[Pixel coordinate grounding data]
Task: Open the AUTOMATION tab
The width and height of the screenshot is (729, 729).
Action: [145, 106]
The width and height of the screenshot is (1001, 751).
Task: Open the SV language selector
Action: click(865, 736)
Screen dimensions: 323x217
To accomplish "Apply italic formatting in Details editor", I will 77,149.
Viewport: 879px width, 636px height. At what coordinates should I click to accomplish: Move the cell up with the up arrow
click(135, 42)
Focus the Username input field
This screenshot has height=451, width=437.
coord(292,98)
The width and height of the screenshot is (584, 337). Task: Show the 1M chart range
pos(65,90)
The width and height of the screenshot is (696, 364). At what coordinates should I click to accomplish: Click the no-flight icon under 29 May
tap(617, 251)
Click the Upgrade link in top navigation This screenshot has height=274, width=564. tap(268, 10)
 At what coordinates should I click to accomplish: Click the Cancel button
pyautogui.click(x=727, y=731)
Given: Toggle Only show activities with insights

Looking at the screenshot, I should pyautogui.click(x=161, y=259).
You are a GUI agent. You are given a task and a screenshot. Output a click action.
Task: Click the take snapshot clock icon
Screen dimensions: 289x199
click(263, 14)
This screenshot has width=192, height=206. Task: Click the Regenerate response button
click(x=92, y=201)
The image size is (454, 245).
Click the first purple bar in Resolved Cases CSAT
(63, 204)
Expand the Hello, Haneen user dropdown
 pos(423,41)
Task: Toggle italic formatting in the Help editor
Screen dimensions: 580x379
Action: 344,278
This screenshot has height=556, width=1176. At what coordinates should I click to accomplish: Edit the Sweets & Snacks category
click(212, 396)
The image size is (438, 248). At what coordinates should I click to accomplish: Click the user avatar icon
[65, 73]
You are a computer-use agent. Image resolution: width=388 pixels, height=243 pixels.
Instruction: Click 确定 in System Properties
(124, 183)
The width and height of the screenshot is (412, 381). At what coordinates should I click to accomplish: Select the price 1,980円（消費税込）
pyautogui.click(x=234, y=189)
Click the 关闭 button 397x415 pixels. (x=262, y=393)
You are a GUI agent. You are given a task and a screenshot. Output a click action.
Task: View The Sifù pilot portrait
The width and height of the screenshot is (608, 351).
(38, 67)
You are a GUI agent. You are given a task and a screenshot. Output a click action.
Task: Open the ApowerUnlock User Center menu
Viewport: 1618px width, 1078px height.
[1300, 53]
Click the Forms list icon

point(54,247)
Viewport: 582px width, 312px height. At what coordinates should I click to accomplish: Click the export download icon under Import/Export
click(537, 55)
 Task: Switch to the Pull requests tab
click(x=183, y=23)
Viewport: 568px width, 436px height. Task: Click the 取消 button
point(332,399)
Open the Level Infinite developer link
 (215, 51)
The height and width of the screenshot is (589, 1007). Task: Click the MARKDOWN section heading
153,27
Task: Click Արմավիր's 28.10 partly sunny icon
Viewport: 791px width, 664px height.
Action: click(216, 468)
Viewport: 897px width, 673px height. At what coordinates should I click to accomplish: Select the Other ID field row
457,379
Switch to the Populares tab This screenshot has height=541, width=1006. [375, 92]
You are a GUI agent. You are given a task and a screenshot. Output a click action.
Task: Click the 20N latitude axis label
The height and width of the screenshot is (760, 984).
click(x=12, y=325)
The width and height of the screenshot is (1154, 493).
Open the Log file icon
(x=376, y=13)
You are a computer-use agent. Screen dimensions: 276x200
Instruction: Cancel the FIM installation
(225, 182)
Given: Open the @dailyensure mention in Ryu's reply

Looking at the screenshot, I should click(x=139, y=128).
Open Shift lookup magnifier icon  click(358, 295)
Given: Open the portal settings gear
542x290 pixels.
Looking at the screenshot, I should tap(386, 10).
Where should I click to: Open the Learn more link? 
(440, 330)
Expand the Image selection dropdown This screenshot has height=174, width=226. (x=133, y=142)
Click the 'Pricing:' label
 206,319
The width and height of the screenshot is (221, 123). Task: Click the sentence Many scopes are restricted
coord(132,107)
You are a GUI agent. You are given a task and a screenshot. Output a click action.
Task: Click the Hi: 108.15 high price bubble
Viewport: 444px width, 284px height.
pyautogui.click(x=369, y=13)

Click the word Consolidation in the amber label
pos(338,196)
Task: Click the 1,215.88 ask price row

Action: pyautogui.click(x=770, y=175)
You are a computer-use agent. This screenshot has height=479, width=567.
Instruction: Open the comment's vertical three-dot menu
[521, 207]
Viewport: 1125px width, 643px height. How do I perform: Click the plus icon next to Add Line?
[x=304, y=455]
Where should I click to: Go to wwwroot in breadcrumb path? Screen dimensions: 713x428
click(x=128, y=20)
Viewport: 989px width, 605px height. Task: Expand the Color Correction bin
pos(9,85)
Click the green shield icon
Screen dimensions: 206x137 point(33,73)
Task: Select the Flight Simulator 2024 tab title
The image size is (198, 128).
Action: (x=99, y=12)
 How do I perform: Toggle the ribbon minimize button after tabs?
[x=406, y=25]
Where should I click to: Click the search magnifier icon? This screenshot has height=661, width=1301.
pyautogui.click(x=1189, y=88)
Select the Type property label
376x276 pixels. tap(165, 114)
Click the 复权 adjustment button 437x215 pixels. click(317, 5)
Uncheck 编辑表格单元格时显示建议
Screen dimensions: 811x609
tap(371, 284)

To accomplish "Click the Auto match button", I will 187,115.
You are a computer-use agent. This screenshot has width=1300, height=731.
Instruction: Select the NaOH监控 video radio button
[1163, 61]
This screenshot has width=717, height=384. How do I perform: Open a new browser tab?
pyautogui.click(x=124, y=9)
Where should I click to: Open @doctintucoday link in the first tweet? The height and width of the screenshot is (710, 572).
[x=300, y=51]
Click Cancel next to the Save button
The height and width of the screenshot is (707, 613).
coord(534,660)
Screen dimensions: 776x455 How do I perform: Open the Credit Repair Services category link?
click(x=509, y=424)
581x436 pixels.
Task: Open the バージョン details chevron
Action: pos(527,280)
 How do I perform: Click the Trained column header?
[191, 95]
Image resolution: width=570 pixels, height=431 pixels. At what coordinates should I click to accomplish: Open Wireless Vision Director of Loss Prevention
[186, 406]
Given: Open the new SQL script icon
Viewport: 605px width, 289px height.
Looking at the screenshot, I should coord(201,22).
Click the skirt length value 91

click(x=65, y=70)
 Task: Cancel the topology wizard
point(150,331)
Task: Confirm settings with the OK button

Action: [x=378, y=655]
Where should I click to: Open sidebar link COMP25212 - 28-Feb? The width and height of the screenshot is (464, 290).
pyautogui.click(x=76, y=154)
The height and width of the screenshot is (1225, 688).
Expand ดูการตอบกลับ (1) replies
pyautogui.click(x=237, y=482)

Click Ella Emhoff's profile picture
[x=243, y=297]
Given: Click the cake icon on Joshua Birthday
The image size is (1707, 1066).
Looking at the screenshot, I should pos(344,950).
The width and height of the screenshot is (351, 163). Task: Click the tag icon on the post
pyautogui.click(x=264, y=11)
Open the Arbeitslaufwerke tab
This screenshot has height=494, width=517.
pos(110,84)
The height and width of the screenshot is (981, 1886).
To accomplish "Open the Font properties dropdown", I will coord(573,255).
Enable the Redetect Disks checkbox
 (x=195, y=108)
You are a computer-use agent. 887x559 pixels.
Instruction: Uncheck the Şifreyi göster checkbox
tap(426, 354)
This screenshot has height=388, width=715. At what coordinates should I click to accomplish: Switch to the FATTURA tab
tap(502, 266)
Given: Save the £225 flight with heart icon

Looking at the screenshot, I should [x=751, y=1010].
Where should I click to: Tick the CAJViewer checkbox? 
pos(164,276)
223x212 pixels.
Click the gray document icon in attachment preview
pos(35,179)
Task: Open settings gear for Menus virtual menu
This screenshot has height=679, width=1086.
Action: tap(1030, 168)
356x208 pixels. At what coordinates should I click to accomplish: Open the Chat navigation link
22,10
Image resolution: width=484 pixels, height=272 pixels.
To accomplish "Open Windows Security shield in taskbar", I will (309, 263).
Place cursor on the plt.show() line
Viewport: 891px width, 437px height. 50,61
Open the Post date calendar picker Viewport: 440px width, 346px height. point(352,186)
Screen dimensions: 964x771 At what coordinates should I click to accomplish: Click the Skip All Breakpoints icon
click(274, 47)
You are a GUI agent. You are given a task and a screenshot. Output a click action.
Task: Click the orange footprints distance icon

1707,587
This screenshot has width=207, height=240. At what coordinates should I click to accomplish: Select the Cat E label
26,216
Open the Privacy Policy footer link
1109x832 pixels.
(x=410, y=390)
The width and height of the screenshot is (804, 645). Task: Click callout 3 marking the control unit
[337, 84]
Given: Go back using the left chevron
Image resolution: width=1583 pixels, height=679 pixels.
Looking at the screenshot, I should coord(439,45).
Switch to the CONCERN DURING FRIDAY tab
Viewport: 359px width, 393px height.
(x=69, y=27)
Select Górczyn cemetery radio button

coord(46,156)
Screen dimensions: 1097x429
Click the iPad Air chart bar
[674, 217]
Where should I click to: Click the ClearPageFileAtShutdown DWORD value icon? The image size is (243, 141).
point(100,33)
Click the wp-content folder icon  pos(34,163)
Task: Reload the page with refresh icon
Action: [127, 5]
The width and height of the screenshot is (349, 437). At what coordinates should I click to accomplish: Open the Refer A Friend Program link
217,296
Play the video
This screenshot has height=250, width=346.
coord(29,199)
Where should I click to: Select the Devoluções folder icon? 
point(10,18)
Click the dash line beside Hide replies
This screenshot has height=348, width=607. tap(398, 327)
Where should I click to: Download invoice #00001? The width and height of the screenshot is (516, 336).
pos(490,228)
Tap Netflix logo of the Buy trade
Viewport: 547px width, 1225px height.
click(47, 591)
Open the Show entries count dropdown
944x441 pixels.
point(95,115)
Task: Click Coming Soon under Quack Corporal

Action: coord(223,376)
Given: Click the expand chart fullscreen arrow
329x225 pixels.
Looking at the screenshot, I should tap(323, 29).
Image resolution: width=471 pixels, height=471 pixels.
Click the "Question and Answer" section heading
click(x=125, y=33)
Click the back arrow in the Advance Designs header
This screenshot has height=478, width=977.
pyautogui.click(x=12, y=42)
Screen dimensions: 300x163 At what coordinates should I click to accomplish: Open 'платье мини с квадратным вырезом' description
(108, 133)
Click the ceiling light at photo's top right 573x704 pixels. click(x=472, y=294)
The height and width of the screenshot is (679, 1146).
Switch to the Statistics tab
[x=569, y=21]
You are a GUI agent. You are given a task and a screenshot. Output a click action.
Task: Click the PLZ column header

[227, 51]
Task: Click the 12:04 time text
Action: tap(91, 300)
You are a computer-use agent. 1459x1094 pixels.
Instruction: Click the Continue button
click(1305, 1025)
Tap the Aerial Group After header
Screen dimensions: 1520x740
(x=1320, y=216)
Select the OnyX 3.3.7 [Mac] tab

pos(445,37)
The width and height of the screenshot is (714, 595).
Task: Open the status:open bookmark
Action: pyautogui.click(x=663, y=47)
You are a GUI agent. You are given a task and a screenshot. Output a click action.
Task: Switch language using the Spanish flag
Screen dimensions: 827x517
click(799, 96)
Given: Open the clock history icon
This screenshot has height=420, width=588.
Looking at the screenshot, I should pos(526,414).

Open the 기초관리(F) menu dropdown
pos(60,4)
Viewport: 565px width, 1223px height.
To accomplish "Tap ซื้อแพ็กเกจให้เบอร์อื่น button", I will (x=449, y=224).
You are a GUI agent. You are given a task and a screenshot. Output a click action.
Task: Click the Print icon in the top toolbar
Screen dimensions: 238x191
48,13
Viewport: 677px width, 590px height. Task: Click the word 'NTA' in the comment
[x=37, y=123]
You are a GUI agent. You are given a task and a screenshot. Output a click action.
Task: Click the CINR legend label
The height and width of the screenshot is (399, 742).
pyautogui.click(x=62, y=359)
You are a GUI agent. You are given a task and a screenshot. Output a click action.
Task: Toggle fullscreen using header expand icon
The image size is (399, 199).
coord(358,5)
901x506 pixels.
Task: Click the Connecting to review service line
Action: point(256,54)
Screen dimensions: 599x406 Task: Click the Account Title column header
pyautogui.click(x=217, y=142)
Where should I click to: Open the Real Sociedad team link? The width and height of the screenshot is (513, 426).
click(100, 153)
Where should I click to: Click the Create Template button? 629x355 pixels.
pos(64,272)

[About this exercise] Wherever the string "editor" appears in the data above, copy the line it sits in.

[Solution for this exercise]
To accomplish "Apply italic formatting in Details editor", I will 77,149.
Task: Toggle italic formatting in the Help editor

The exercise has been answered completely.